● **Excerpted text**

[netCDF #KLB-596506]: apparent bug in netcdf-4.2
Wei-keng Liao
wkliao at ece.northwestern.edu
Mon Mar 4 23:10:13 CST 2013
This variable alignment is a PnetCDF behavior.
The default alignment value for each non-record variable is 512 bytes in PnetCDF.
According to CDF-1 and CDF-2 file format specifications, each variable has
a field named "begin" which is the variable's file starting location.
var := name nelems [dimid ...] vatt_array nc_type vsize begin
We believe PnetCDF's variable alignment does not violate the CDF spec. and hence
implemented this default alignment in hope to improve performance. This alignment
can be turned off by setting the two hints below.
MPI_Info_set(info, "nc_header_align_size", "1");
MPI_Info_set(info, "nc_var_align_size", "1");
I wonder if you can send us the file and program to reproduce the corruption problem.

● **Exercise set**
(a) Answer from the message on PnetCDF variable alignment:
(i) What is PnetCDF's default alignment value for each non-record variable?
(ii) In the CDF-1 and CDF-2 format specifications, what is the name of the field that gives a variable's file starting location?
(iii) Which two hints are set to turn the alignment off, and to what value?
(b) Write the next part of the message on PnetCDF variable alignment, starting after its final sentence.

● **Entries provided**
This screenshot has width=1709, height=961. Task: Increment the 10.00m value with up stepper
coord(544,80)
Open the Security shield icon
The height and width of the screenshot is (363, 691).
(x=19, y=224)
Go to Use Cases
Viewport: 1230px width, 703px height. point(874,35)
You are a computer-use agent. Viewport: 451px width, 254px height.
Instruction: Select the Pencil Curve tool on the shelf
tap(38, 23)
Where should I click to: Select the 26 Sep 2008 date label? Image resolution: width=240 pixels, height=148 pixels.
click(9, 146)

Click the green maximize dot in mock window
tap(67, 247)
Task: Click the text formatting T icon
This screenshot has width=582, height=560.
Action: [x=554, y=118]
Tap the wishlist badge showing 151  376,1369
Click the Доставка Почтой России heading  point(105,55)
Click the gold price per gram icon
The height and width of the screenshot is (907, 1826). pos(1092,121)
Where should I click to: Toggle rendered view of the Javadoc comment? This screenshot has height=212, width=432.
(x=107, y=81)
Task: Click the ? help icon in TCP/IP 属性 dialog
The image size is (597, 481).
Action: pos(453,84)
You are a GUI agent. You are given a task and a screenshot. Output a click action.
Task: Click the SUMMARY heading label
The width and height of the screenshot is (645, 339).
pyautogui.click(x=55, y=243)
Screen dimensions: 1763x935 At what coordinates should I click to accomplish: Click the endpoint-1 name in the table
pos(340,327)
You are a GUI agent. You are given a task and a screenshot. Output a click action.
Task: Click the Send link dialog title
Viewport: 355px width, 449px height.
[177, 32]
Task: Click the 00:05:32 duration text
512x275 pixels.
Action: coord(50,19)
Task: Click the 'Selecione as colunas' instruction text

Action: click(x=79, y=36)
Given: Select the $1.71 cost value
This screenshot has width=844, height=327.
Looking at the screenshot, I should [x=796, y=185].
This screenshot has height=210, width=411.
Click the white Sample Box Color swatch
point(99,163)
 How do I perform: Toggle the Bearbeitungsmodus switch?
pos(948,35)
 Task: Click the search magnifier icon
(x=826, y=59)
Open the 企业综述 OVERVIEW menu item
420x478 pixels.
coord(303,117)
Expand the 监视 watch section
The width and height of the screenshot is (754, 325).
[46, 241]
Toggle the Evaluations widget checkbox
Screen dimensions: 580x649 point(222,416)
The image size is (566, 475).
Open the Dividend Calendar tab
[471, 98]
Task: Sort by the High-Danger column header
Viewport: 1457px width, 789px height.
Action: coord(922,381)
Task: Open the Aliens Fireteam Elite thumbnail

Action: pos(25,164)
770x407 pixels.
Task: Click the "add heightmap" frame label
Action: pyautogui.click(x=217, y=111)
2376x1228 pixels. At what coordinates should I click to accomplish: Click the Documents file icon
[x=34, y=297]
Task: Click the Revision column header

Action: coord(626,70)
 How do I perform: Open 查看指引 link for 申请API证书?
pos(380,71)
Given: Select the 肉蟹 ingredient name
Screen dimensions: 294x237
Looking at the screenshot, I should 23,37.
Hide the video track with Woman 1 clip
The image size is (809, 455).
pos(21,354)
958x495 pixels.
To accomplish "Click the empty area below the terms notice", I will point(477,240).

● **Answers provided**
(a)
(i) 512 bytes.
(ii) "begin".
(iii) "nc_header_align_size" and "nc_var_align_size", each set to "1".

(b)
Wei-keng
On Mar 4, 2013, at 6:49 PM, Jim Edwards wrote:
> Hi Russ,
>
> That turns out to have been the problem. The original file was created with pnetcdf.
>
> Jim
>
>
>
> On Mon, Mar 4, 2013 at 3:12 PM, Jim Edwards <jedwards at ucar.edu> wrote:
> Russ,
>
> We think that the original file may have been written with pnetcdf. We are going to try to recreate the file with netcdf and again with pnetcdf and see if that explains the issue.
>
> Jim
>
>
> On Mon, Mar 4, 2013 at 2:31 PM, Samuel Levis <slevis at ucar.edu> wrote:
> Not exactly. I tried 2-degree to 2-degree, 2-degree to 0.5, 2-degree to 0.25, and others. All cases worked except the ones with the 0.5-degree file as output.
>
> I also tried 0.5-degree to 0.5-degree (mapping the file into itself) and that failed. When I say failed, I mean that the output file ends up with junk in it.
>
> Sam
>
>
> On 03/04/2013 02:26 PM, Jim Edwards wrote:
>> Hi Russ,
>>
>> Another piece of information. This program interpolates data from a file of one resolution (2 degree in this case) to another. When the output file is low resolution, 1/2 degree or lower, the output file looks fine, no corruption that we can detect. It's only when the output file is higher resolution (1/4 degree) that this problem comes about.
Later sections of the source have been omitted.